Le IXe Fonds européen de développement (FED, 2002-2006) dispose encore de 40 millions d’euros qui n’ont pas été décaissés. Le lancement du Xe FED (2007-2012) dépend de l’exécution du précédent. Par ailleurs, l’attitude des institutions de Bretton Woods reste subordonnée à la décision européenne. « Le Fonds monétaire international et la Banque mondiale sont spectateurs. Tant que Bruxelles n’aura pas franchi un pas, ils resteront en retrait », analyse un observateur.

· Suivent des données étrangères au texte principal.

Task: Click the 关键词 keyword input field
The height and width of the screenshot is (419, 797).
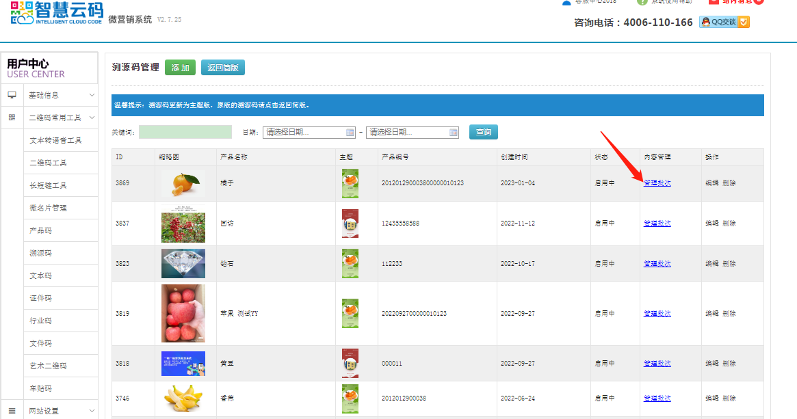Action: (x=185, y=133)
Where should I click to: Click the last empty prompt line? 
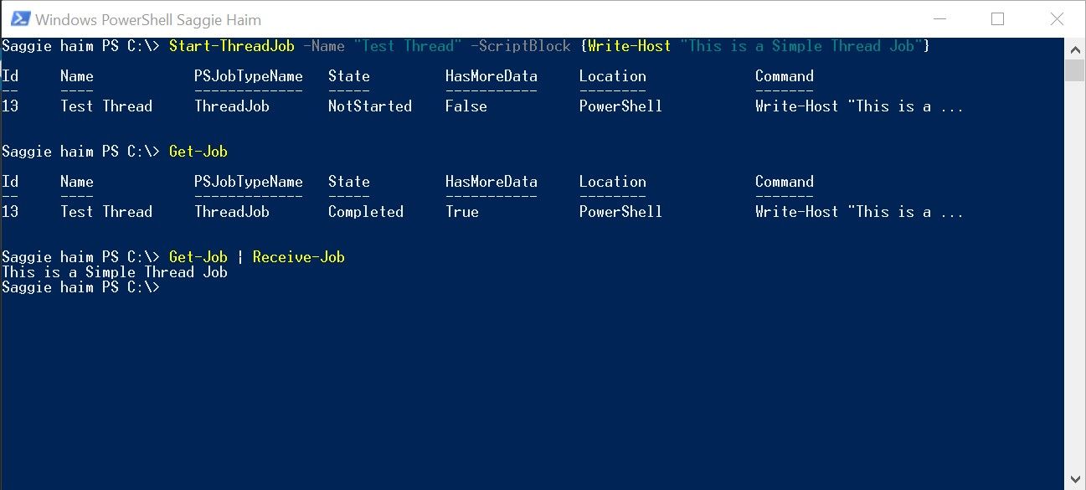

À ce jour, l’aide étrangère au Togo se réduit à la portion congrue. À peine 2 % d’un budget national étriqué sur lequel les dépenses de fonctionnement pèsent près de 60 %. Les engagements français ne dépassent pas 10 millions d’euros par an. L’Agence française pour le développement (AFD) finance uniquement deux projets dans les domaines de l’éducation et de la santé, respectivement dans la région de Kara (Nord) et celle des Plateaux (Centre). Montant total des dons : 29 millions d’euros sur trois à quatre ans. « La suspension de l’aide est un frein au développement », constate un fonctionnaire international en poste à Lomé. Avant de conclure : « Les deux seuls pays sous sanction européenne sont le Togo et le Zimbabwe. » Pour sa part, la Banque mondiale, en collaboration avec le Programme des Nations unies pour le développement (Pnud), a lancé en octobre 2005 la première phase d’un programme d’urgence de réduction de la pauvreté, à Dapaong, dans le département des Savanes, situé à la frontière avec le Burkina. À terme, les montants alloués doivent dépasser 3,9 millions d’euros avec une extension prévue dans les régions de Kara, la région centrale et celle des Plateaux. « L’argent va directement aux communautés, mais nous ne pouvions pas rester les bras croisés, même si les autorités du pays nous doivent de l’argent », précise l’institution dirigée par Paul Wolfowitz. La Banque mondiale a suspendu ses prêts en 2002 en raison du non-paiement d’arriérés qui s’élèvent à 65 millions d’euros. En cas de reprise de la coopération, Lomé pourrait bénéficier d’un crédit pour combler ce trou. Décidément, la décision de Bruxelles pèse très lourd.